▶ [WHAT YOU SHOULD DO]: Which lines run from the one containing "Task: Click the 'Switching" through the end of the entries? Restate them word for word, and only those.

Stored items
┏━━

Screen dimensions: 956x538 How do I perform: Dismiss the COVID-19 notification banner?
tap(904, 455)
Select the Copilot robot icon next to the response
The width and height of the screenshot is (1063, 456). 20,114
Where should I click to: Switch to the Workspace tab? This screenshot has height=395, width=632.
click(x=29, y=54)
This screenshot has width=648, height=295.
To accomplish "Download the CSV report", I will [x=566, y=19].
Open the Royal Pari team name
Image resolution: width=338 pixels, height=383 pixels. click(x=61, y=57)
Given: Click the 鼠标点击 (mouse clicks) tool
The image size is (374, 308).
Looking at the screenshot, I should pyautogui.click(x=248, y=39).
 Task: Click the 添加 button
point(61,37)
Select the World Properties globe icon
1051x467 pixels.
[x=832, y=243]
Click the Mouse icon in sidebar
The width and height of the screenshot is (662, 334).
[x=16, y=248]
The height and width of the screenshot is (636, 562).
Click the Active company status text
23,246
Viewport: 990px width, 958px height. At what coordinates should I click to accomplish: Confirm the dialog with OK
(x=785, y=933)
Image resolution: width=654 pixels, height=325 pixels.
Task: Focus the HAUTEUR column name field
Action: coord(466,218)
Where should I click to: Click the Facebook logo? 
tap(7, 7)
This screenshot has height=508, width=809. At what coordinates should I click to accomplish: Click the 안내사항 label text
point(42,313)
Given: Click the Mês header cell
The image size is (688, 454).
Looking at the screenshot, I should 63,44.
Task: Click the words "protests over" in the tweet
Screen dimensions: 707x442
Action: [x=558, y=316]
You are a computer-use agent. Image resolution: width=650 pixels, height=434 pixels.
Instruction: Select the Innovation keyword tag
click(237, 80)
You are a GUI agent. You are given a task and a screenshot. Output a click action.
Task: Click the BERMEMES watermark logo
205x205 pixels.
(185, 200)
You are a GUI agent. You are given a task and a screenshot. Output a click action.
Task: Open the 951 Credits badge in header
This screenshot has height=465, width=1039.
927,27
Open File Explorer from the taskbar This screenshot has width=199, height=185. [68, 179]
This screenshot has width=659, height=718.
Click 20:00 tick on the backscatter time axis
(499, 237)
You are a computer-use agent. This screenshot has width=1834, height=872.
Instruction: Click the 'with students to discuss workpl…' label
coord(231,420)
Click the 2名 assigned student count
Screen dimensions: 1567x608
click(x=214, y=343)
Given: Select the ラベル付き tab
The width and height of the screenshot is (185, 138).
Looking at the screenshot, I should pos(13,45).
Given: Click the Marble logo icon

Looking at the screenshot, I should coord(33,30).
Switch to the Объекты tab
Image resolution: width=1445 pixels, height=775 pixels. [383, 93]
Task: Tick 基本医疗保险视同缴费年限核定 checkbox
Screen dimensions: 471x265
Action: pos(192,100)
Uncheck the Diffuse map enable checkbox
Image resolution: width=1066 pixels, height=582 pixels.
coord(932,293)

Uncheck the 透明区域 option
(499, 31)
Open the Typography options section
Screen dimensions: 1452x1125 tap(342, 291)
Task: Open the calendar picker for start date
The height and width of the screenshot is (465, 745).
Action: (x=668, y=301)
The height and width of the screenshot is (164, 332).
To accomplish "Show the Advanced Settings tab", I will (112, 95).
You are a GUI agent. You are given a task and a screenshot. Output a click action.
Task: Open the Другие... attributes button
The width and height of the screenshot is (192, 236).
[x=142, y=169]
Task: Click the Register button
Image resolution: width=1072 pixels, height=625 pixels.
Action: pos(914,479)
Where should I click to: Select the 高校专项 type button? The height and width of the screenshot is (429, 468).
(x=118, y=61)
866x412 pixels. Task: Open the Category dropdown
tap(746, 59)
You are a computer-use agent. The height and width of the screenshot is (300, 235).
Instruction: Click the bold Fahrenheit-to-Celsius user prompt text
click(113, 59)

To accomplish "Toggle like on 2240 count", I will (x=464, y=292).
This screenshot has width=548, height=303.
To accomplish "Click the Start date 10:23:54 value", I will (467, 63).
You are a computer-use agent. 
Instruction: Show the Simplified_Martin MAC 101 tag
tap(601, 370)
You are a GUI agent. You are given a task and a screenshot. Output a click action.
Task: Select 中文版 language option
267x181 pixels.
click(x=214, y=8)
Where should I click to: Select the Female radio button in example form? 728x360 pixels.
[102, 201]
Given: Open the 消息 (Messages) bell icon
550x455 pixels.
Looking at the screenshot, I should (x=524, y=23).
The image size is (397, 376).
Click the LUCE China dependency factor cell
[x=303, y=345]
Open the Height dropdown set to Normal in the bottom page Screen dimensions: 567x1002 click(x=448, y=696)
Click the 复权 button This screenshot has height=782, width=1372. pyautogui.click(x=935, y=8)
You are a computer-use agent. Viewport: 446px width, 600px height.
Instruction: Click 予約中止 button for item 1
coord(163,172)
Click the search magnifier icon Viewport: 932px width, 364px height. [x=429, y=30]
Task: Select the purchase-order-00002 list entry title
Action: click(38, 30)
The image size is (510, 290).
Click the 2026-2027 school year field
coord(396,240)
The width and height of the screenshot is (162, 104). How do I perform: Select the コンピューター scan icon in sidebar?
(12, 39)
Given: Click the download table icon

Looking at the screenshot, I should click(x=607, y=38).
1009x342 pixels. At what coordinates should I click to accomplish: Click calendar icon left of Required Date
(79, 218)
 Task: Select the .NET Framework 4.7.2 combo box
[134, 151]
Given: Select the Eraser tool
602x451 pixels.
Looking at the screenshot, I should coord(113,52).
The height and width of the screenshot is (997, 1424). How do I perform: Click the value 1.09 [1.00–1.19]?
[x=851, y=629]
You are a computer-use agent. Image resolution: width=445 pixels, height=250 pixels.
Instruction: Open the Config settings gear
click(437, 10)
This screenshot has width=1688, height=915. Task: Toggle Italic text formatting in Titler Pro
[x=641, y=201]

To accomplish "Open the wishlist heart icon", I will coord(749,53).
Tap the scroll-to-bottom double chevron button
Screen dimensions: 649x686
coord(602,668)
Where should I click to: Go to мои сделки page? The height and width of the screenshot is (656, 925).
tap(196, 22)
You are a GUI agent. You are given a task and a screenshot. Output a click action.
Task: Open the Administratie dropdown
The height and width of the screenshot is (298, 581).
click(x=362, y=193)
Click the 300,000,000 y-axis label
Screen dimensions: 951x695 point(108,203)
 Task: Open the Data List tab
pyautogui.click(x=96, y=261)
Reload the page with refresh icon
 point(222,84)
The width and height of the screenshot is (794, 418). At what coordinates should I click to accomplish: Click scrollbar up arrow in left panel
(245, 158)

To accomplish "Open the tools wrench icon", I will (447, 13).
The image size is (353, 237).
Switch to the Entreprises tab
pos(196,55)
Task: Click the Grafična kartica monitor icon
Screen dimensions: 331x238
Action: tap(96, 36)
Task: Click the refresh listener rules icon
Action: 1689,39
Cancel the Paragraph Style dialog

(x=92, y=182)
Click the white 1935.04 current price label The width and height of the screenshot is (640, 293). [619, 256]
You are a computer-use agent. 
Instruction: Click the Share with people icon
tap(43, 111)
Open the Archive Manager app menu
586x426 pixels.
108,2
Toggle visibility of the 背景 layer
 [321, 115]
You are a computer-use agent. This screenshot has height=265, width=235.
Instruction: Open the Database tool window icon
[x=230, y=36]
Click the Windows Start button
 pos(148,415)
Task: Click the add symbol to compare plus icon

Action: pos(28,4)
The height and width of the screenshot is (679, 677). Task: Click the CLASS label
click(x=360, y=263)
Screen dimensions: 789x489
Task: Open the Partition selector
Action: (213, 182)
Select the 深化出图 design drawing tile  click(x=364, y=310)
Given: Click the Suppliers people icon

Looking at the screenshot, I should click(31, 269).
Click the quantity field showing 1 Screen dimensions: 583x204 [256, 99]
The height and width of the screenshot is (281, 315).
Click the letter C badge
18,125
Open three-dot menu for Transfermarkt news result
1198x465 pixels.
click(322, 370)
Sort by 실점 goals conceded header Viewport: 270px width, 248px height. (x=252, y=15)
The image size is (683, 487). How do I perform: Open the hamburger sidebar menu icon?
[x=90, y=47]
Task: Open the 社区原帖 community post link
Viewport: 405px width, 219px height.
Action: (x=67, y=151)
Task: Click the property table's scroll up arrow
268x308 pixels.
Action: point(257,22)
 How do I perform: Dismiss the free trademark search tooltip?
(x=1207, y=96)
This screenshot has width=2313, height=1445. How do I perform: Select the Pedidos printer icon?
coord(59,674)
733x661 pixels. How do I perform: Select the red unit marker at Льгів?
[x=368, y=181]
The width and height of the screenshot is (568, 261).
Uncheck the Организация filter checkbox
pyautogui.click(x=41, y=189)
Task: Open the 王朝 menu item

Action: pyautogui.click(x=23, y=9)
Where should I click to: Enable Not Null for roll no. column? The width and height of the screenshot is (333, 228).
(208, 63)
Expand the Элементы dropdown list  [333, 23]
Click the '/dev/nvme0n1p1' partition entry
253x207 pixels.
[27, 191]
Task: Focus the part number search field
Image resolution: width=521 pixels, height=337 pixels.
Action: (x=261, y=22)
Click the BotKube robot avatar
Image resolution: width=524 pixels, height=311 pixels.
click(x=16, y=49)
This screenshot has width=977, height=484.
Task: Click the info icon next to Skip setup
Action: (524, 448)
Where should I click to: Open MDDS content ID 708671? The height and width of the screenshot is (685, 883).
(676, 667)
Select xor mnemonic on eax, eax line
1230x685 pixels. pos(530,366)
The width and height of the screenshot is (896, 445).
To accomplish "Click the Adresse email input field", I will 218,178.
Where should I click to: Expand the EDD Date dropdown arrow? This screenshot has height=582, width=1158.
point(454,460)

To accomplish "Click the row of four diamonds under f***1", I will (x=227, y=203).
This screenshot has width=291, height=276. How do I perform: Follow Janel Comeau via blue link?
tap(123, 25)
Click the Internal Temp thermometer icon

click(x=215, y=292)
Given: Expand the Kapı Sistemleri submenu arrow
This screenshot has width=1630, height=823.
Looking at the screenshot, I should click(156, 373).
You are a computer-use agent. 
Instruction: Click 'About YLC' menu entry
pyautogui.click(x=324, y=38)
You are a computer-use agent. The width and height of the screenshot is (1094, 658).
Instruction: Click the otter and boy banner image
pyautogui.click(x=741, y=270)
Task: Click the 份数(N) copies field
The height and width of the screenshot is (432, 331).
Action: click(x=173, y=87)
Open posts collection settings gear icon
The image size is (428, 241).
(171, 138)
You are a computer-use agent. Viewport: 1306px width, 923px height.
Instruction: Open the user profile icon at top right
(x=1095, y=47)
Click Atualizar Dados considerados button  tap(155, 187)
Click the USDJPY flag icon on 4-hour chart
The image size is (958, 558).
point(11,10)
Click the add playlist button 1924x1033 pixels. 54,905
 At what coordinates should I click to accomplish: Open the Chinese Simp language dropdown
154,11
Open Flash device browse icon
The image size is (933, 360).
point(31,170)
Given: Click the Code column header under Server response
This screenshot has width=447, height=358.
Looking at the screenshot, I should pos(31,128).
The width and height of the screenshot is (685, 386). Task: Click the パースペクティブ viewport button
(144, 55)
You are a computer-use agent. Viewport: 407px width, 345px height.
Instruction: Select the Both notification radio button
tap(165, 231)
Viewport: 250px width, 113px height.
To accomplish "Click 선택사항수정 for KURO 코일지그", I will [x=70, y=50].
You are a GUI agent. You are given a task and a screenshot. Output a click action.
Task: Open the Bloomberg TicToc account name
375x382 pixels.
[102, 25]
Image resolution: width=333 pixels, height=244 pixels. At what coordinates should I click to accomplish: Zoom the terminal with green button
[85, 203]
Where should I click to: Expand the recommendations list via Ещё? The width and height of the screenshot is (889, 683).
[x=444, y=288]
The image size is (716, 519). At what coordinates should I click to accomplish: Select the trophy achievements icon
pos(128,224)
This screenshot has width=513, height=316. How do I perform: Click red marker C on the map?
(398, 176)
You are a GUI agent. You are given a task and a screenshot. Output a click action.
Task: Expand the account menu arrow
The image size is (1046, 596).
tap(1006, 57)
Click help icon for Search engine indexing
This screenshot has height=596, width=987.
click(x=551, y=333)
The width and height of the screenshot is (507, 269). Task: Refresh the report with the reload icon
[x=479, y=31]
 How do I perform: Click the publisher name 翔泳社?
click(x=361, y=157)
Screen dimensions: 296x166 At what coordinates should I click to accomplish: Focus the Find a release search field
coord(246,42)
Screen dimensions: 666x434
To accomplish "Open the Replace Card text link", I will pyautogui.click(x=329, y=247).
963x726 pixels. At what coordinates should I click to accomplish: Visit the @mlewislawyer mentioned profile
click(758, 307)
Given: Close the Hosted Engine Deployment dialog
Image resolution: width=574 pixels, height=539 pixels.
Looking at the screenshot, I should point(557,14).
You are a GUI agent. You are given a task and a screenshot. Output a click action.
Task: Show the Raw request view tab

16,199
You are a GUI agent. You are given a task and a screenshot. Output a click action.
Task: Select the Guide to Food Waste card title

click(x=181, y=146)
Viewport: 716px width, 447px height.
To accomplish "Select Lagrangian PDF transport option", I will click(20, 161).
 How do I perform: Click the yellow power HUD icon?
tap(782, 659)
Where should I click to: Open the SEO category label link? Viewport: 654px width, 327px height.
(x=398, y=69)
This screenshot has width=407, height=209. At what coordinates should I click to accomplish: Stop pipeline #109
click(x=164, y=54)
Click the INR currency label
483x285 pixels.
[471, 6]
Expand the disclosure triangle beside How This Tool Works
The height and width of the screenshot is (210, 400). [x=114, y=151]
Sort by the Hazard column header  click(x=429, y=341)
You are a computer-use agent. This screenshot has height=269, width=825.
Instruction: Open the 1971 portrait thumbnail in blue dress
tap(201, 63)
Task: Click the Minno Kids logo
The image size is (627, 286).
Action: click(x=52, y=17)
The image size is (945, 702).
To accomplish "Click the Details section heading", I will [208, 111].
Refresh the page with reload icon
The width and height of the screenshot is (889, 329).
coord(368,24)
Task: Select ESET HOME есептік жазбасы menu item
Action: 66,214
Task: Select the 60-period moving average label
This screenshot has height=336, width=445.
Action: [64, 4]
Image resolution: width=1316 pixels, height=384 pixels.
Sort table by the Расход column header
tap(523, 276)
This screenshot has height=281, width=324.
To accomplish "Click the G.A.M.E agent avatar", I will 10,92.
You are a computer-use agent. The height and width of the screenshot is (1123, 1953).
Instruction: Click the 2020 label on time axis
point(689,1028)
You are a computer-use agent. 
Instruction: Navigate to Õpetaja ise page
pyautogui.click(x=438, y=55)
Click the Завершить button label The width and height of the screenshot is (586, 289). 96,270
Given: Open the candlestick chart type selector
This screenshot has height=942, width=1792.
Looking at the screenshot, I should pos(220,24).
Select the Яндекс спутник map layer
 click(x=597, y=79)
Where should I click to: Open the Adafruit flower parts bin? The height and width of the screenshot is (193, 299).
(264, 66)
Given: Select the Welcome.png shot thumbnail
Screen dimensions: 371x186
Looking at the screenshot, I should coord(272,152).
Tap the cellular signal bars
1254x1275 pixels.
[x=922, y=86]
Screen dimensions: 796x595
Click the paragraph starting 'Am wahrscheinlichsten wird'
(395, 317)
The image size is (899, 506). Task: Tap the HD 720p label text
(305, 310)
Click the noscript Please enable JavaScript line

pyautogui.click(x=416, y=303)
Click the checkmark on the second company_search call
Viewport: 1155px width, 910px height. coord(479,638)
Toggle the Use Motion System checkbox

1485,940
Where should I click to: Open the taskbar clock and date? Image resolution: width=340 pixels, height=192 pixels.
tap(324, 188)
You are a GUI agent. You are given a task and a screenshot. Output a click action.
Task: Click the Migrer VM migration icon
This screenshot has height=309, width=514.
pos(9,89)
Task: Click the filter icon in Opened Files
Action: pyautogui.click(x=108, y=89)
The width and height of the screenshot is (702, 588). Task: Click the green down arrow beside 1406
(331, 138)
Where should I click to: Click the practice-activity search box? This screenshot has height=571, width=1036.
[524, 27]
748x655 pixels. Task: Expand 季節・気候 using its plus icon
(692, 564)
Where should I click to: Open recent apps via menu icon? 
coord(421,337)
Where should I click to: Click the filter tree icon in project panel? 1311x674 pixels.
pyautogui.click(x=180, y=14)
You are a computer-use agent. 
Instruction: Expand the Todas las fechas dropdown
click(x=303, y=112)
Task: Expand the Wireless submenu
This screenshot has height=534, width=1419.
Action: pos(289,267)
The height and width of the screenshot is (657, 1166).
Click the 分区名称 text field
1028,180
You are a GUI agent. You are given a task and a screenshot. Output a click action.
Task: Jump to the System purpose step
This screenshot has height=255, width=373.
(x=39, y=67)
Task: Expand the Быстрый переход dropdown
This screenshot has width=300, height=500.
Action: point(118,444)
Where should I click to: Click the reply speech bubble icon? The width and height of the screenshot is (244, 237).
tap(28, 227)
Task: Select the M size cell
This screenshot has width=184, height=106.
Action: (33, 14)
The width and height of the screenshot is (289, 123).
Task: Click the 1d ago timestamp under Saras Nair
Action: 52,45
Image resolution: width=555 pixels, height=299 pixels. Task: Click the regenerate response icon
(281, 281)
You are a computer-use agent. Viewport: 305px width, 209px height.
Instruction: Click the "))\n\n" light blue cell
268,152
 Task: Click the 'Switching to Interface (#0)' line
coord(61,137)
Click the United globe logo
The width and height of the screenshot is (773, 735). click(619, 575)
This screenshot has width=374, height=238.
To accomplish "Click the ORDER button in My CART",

┗━━

▶ [SOLUTION TO THIS TASK]:
 Task: Click the 'Switching to Interface (#0)' line
coord(61,137)
Click the United globe logo
The width and height of the screenshot is (773, 735). click(619, 575)
This screenshot has width=374, height=238.
To accomplish "Click the ORDER button in My CART",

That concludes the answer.